Paths

Table Of Contents

Paths

In this ongoing series related to Java configuration, I’ve most recently covered what it might look like if you had a ServiceLoader that could take requests. I introduced the notion of a path, a sparsely populated pointer of sorts to objects in objectspace. Paths are not new, of course, and are present in everything from filesystems to JNDI to Jakarta RESTful Web Services.

In this post I’d like to dive a little deeper into how a path might be put together.

A path is used for addressing, so we want it to be as specific as we can possibly get it. What does that mean?

Many times when we think about paths we think of them as if they were simply names. Their elements, in this model, are simple strings, and they are separated by some kind of a separator, and that’s it.

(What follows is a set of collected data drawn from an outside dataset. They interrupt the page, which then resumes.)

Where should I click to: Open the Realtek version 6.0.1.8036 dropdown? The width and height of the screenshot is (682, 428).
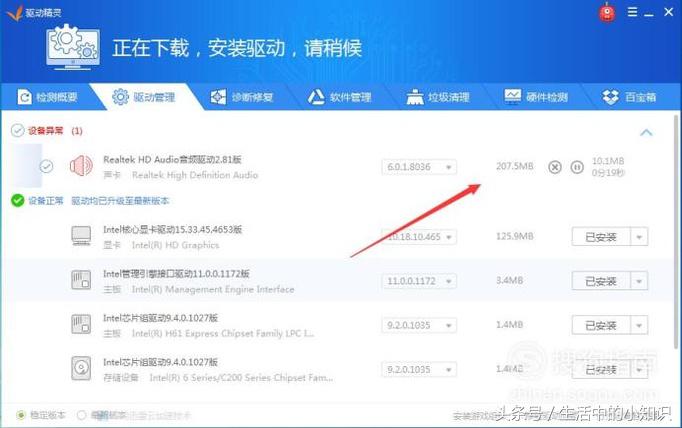tap(419, 167)
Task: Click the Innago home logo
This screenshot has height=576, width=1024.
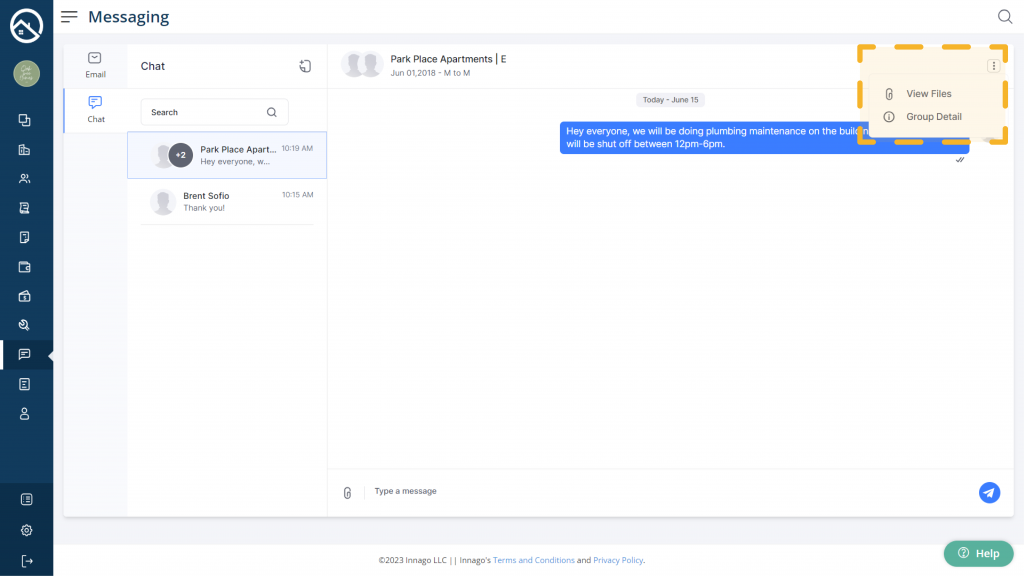Action: tap(26, 26)
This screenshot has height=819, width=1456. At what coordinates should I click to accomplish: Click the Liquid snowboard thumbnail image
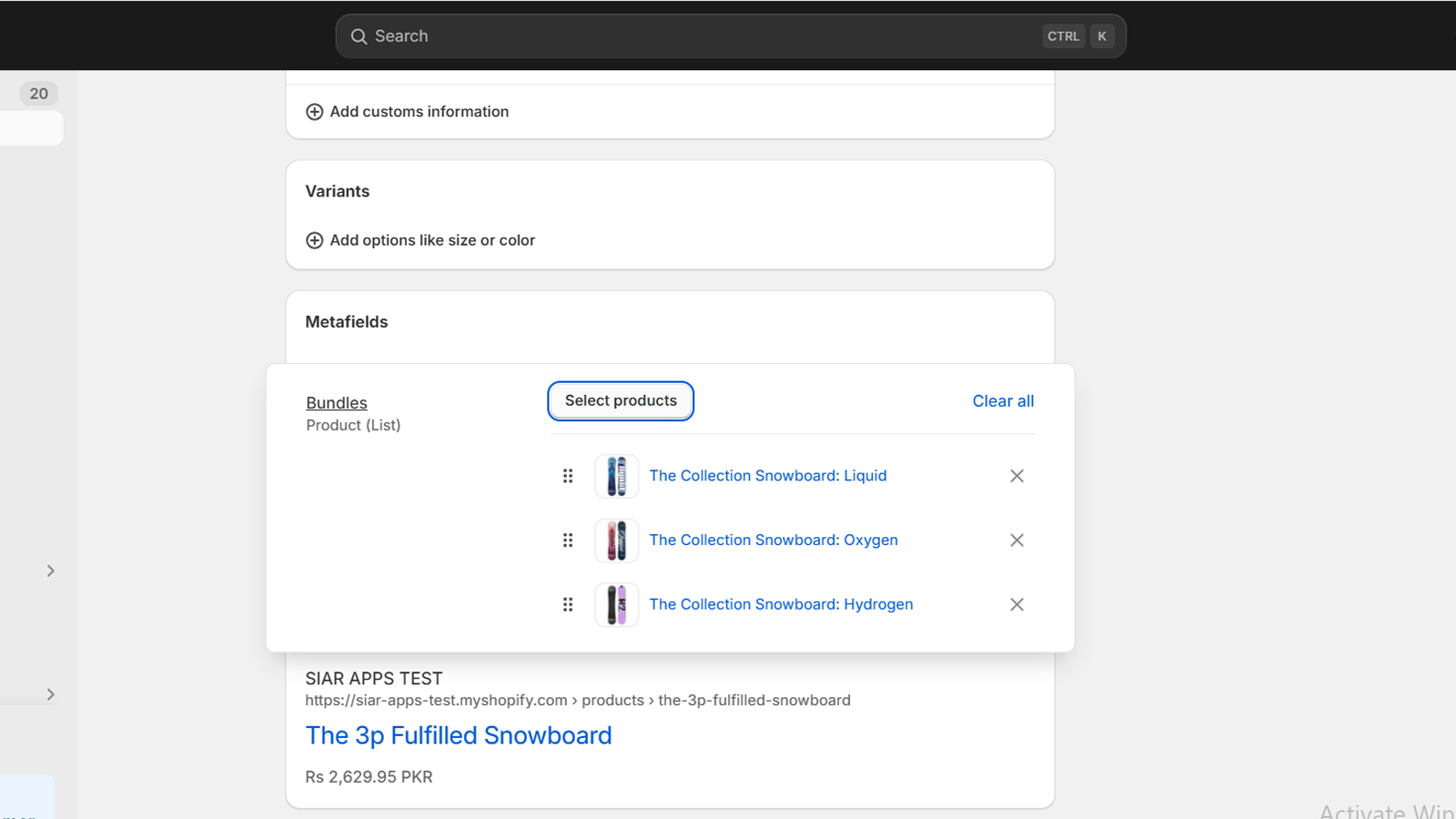(616, 476)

This isn’t nearly enough for a configuration system addressing scheme. Weirdly, several different configuration systems take this approach, and it is exactly because they take this approach that they are deficient.

Let’s look back at JNDI again. While JNDI paths consist of name elements in a sequence, each element also has an environment. An environment in this system is just a bunch of key value pairs that “ride with” the path element (named Context in JNDI).

Or let’s look at Jakarta RESTful Web Services again. While paths there also consist of elements in a sequence, there are also headers and matrix parameters that might logically belong to each element in the sequence. More key value pairs, if you squint in the right way.

Finally, if you look at all paths in a certain way, you can see that at their absolute heart they are nothing more than key value pairs all the way down. They aren’t represented this way, of course, but fundamentally a JNDI Context with an environment that contains a = b and that is identified by a name of a/b/c is really just a collection of key value pairs that consists of {a = b, name = a/b/c}.

This insight is kind of important. It means that when a loader receives a request to load an object, it is, at some fundamental level, receiving an immutable set of key value pairs describing the request. Once you see this you can’t unsee it, and names-with-separators addressing schemes just don’t measure up.

It is nevertheless true that some of these key value pairs are often more important to the human reader than others. In the case of a JNDI Context, the name itself is quite important since you always have to have one and the way it is represented indicates the depth of a hierarchy that might or might not be present. Similarly, in Jakarta RESTful Web Services, the length of a path often tells you something, just by looking at it, about the specificity of the request. So representing the value of a hypothetical name key with a value that is a sequence of names makes some sense.

(Names, as frequently mentioned on this blog, always have implicit namespaces, so it’s important that paths’ names be able to be transliterated: if you, a class developer, decide that your path is going to have a name of a/b, and I, an application assembler, know that a/b is already spoken for by another class developer, then I have to have a way to reconcile this name clash.)

Similarly, there are plenty of implicit key value pairs that are part of a path even when the path builder doesn’t supply them explicitly. For example, the current Locale or operating system might very well be a key whose value might help a loader find an appropriate object. Frequently these sorts of situational parameter values are not explicitly supplied by a user, but are understood nevertheless to be part of the loading request. Making these of secondary concern seems like a good thing to do.

Finally, paths in all systems that use them have an implicit or explicit type. A filesystem path ends in a type (e.g. java.io.File or java.nio.file.Path). A JNDI Name ends in a type, but Java lacked the syntax to fully describe it; you can see the footprints in the NameClassPair class. A Jakarta RESTful Web Services path (of type GET (oh look, another key value pair that rides with the request!)) terminates in an entity of a particular type. The type is, of course, just another key value pair, logically speaking (type = java.nio.file.Path), but is also a key value pair that is borne by all paths. So it might make sense to represent it explicitly and elevate its primacy.

When we put this all together we get something like this:

  • A Path is a sequence of Path.Elements.
  • A Path has Qualifiers that are the key value pairs that qualify it.
  • A Path’s final Path.Element has a type, which is also the type of the Path.
    • Other Path.Elements need not have a type.
  • Each Path.Element has a name.
    • A Path.Element must be able to be transliterated without changing source code.
  • Each Path.Element has Qualifiers that qualify it and no other Path.Element.
  • Any given Path.Element may or may not have a type, but a Path.Element that ends a Path must have a type.
  • A Path’s Qualifiers includes qualifiers that qualify the path as a whole as well as the appropriately-scoped Qualifiers from each of its Path.Elements.

Note that each Path.Element in the model described above does not have a type (paths can be sparsely populated). So this does not imply any kind of hierarchy, nor should it.

I’ve quietly introduced the notion of a Qualifiers, which is basically a read-only set of immutable key value pairs with a defined iteration order. A Qualifiers may be empty.

Again, just for the thought experiment, it’s worth remembering that a Path could be fully represented as a Map with required name and type keys that have non-null values. But for the reasons listed above it’s better to represent it as its own thing.